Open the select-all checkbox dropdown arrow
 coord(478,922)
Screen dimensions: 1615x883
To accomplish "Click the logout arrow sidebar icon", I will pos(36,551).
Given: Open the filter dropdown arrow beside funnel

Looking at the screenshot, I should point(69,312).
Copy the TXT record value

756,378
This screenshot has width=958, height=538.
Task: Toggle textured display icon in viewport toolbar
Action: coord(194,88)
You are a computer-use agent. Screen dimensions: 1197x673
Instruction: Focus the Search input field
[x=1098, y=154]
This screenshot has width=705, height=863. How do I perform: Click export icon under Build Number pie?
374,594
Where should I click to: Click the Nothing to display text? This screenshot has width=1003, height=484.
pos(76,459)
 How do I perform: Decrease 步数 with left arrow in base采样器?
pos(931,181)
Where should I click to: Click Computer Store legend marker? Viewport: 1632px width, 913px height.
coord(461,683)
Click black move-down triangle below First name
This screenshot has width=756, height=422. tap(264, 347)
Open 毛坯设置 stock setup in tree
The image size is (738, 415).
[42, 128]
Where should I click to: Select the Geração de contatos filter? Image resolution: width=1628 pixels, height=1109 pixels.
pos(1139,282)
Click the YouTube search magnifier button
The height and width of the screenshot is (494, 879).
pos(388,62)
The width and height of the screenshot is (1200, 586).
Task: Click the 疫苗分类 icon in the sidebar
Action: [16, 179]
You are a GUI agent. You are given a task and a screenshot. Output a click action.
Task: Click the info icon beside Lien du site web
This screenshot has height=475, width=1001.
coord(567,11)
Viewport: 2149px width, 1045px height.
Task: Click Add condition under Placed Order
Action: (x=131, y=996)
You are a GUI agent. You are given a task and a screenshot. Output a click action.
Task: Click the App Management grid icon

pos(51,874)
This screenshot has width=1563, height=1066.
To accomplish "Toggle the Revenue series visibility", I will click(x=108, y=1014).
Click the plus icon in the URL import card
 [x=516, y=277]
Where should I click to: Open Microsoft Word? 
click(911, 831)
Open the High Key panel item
────
Problem statement - What lines of the listing above hold "dimensions"? Copy all of them.

Expected answer -
Screen dimensions: 1615x883
You are a computer-use agent. Screen dimensions: 1197x673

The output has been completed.